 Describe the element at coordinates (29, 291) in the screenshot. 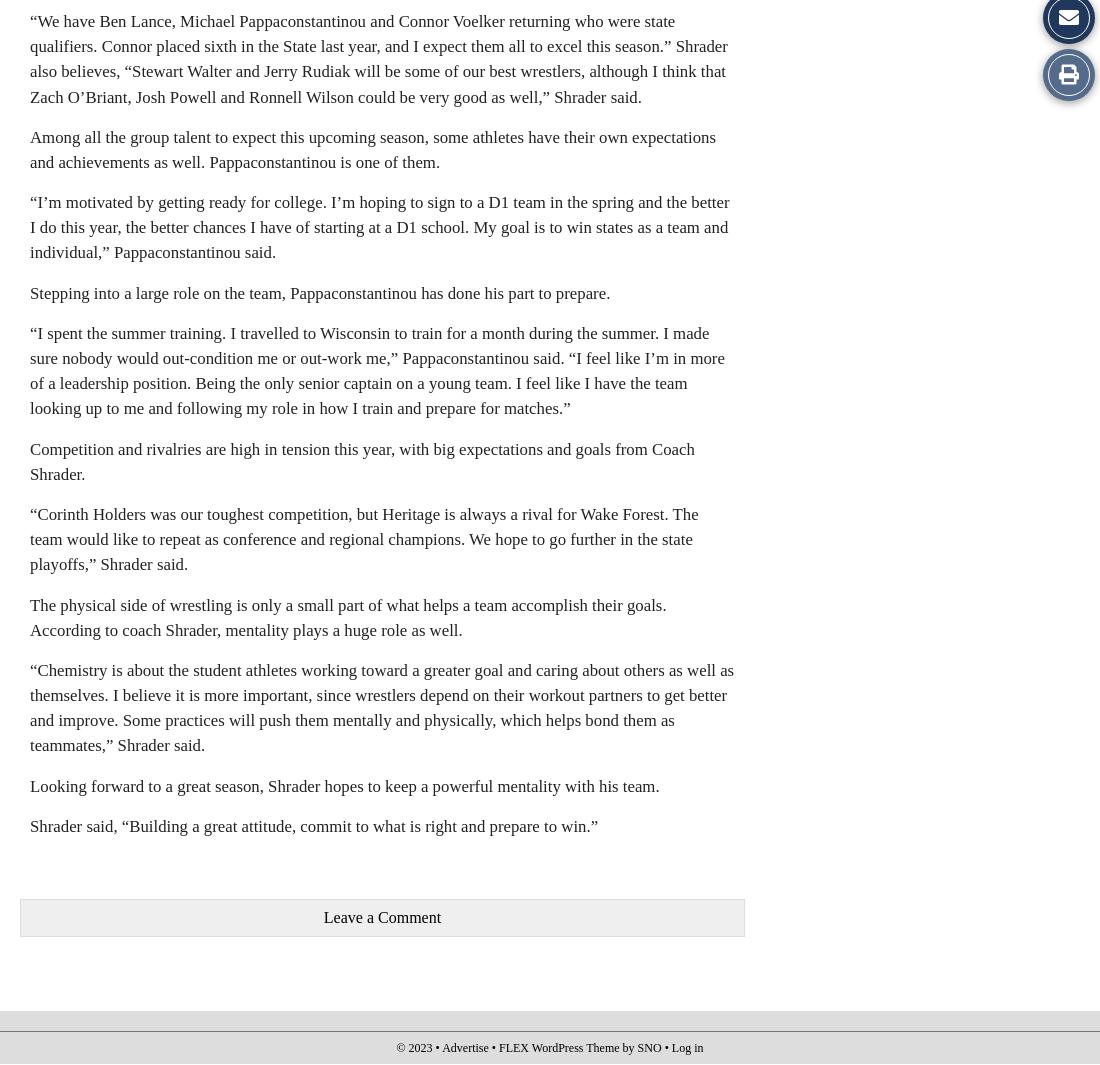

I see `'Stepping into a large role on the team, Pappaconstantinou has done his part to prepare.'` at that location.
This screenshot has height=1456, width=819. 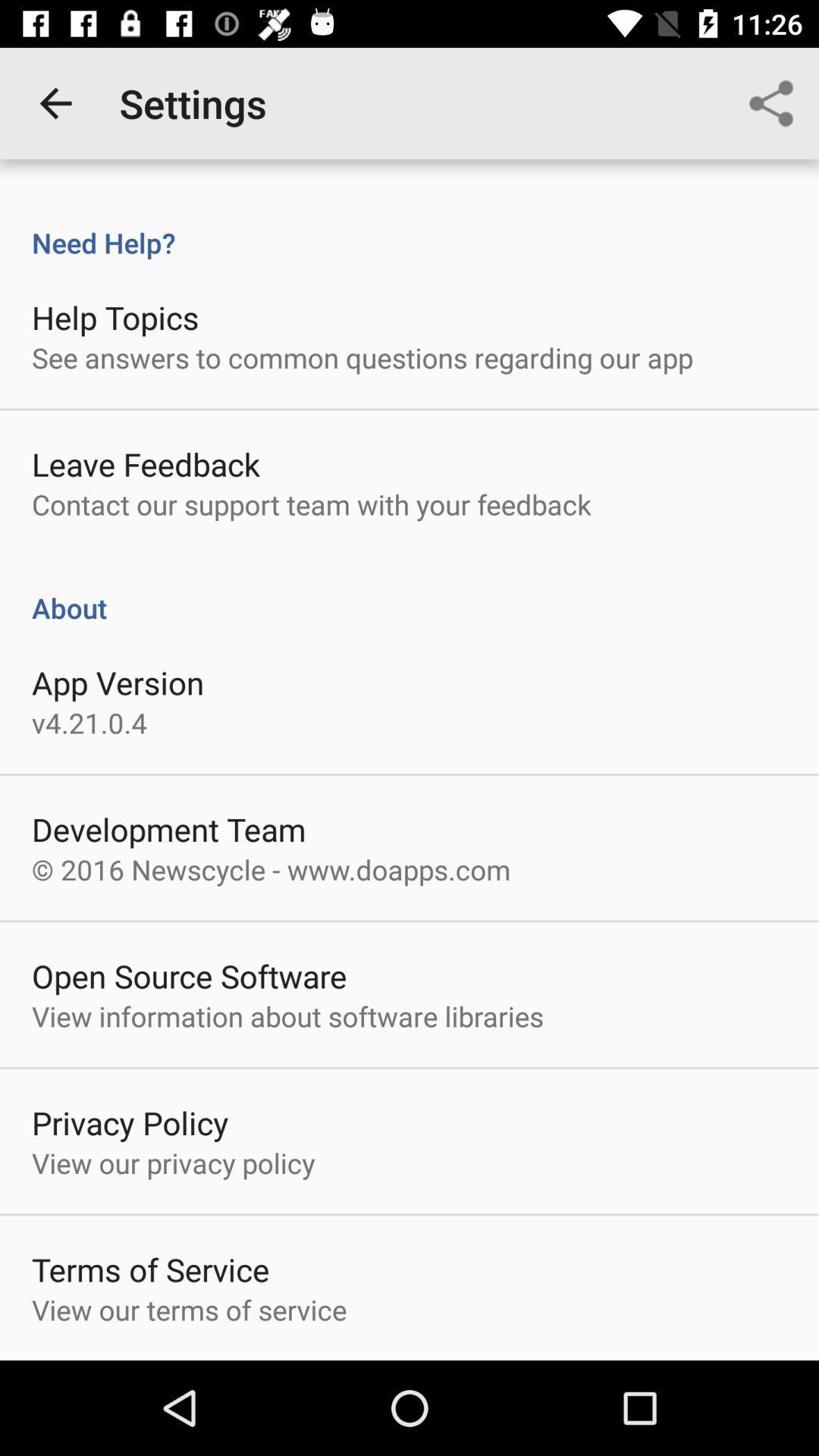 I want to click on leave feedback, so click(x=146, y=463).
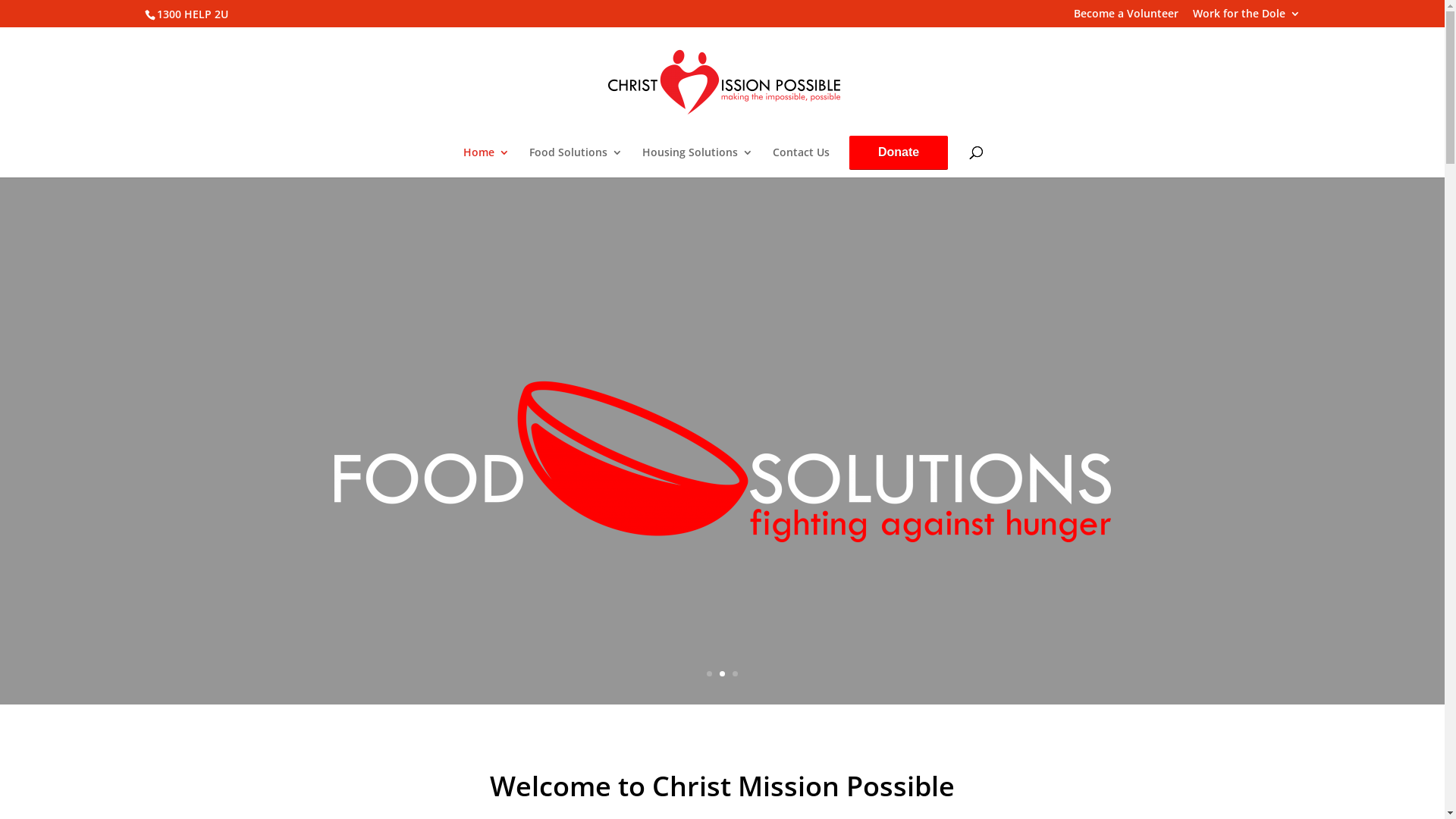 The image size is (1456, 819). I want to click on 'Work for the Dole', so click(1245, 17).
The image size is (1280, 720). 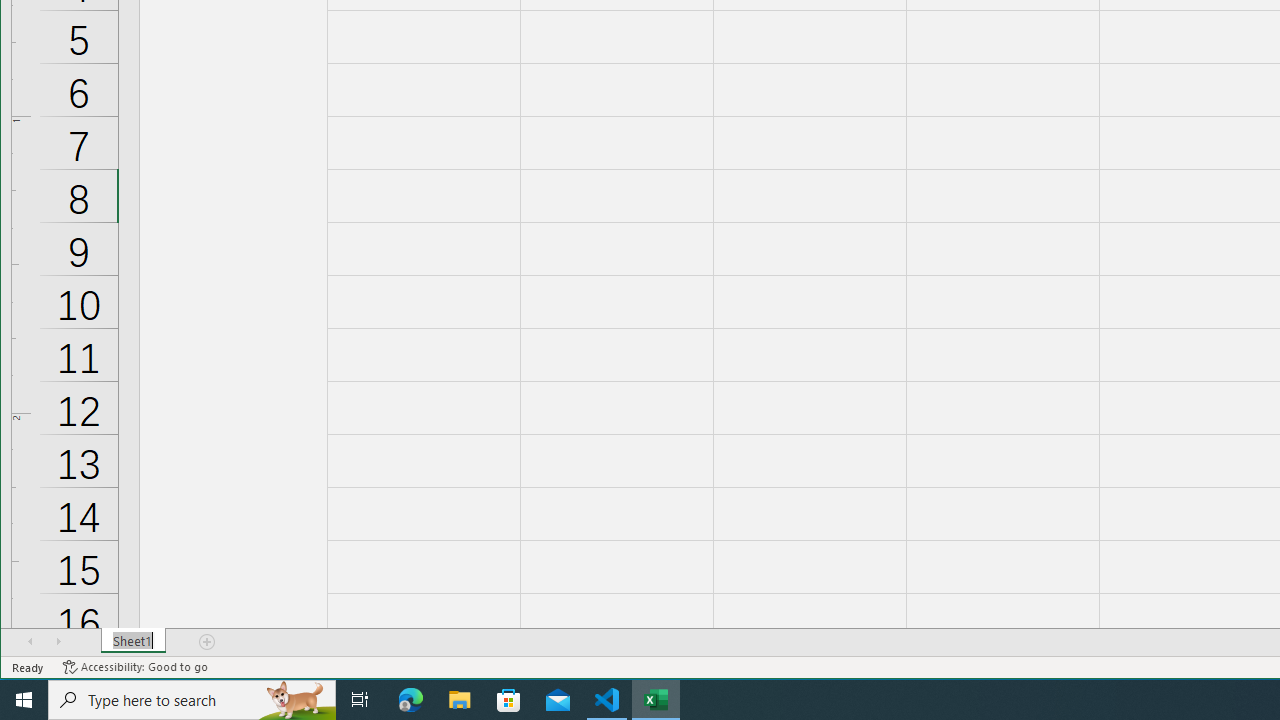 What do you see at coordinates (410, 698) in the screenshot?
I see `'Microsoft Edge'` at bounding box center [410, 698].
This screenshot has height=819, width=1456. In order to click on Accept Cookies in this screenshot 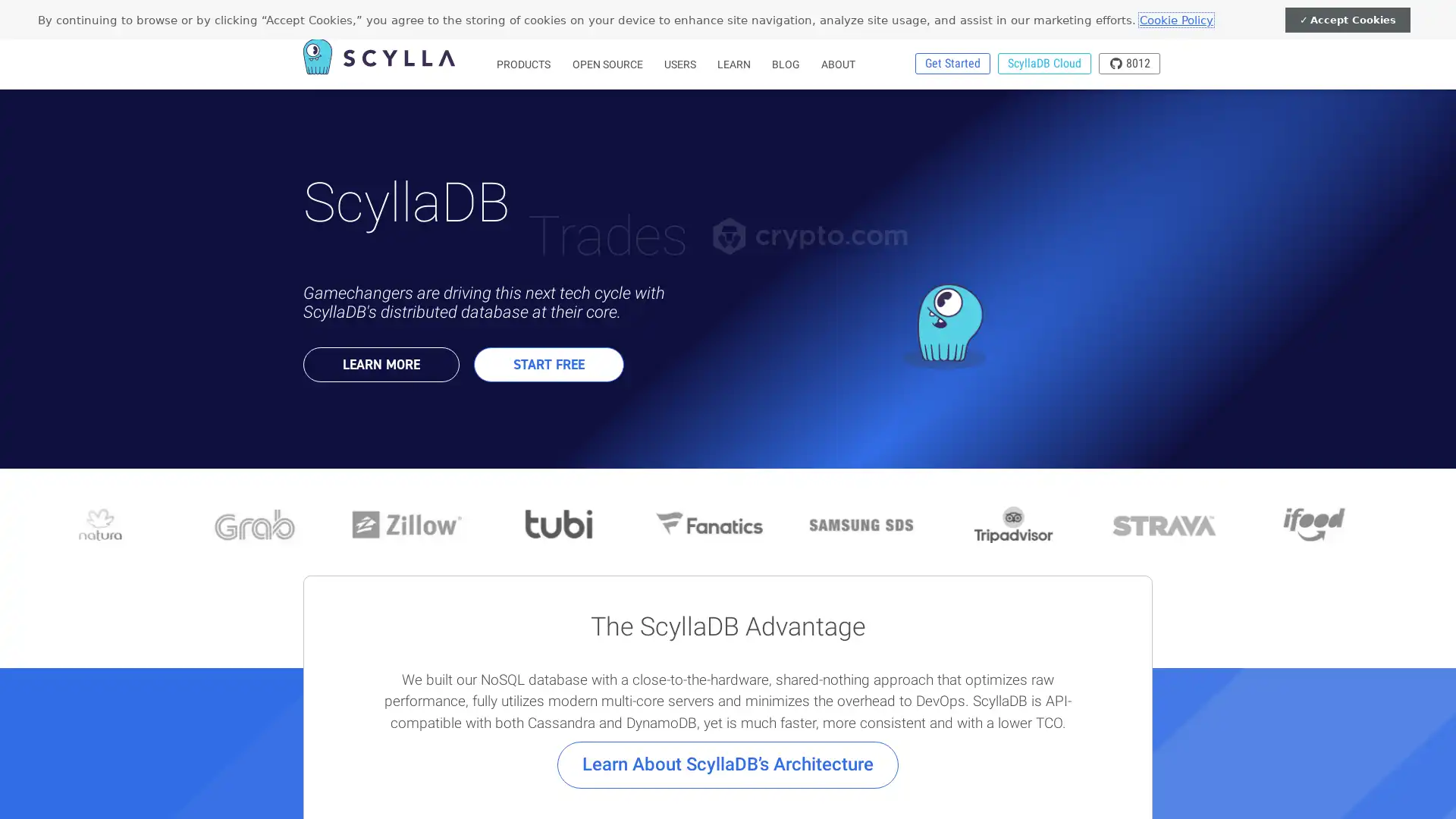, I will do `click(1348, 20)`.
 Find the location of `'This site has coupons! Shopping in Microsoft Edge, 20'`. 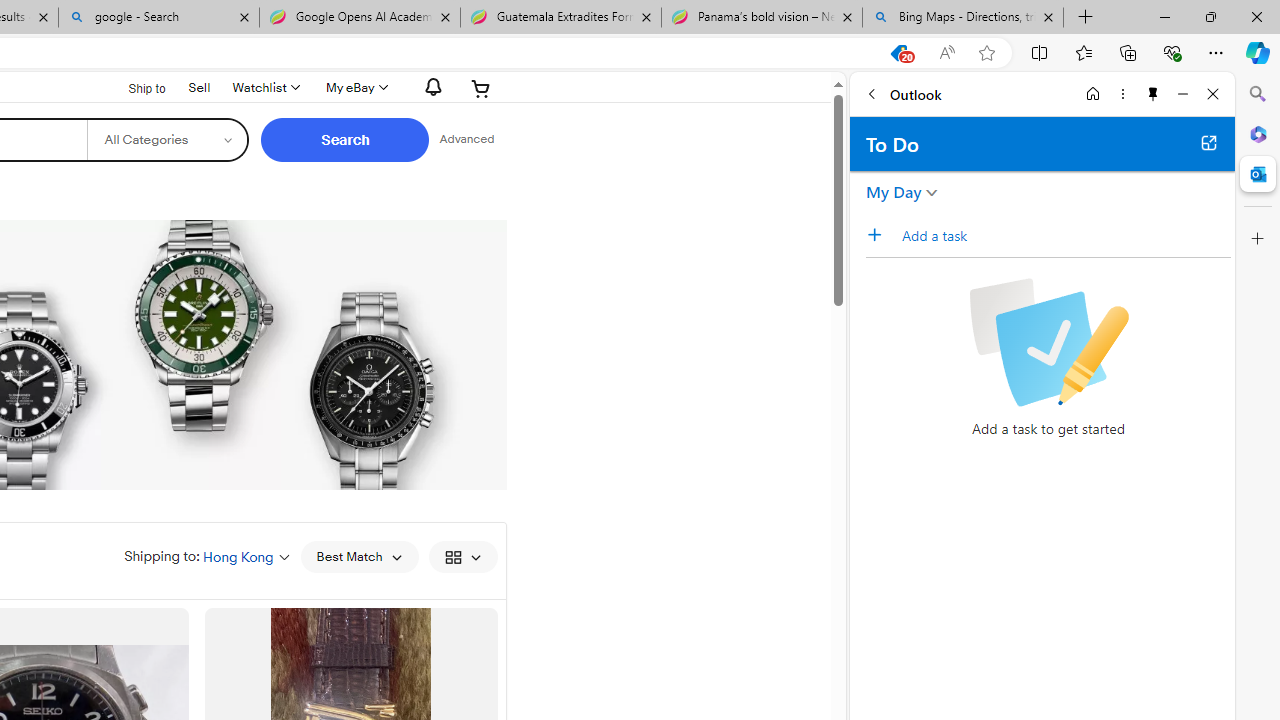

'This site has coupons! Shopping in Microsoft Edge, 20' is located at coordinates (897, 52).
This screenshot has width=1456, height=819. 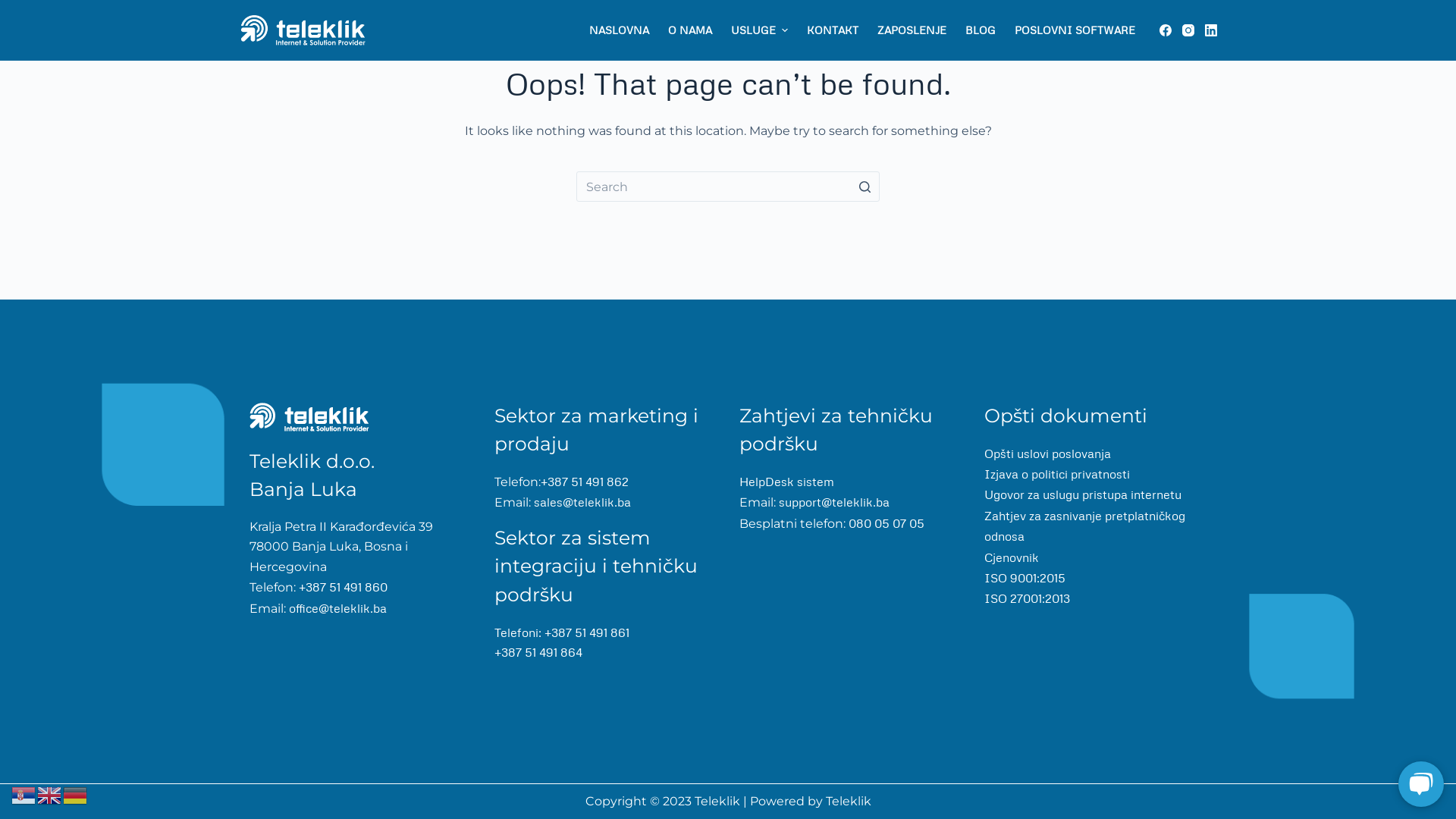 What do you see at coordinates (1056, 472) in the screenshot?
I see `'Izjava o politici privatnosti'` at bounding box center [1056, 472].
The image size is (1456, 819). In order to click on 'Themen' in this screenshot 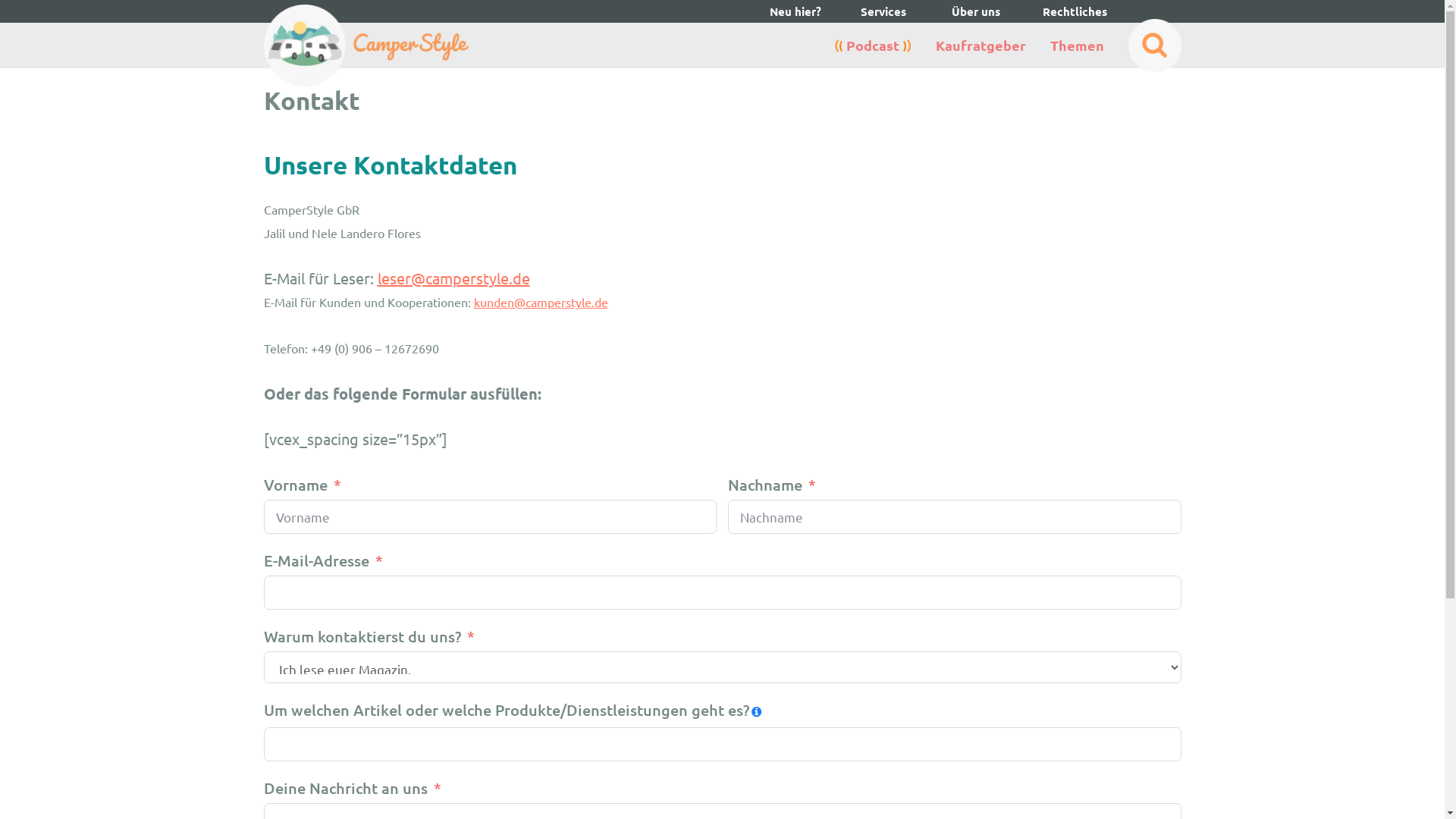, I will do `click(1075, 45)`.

------------------------------------

■ Problem requirements:
Put the items into a numbered list, starting at the beginning of the items and ending at the line that contains "at that location.". Skip blank lines and leave out the pictures.

■ Task solution:
1.  Describe the element at coordinates (29, 291) in the screenshot. 
2. I see `'Stepping into a large role on the team, Pappaconstantinou has done his part to prepare.'` at that location.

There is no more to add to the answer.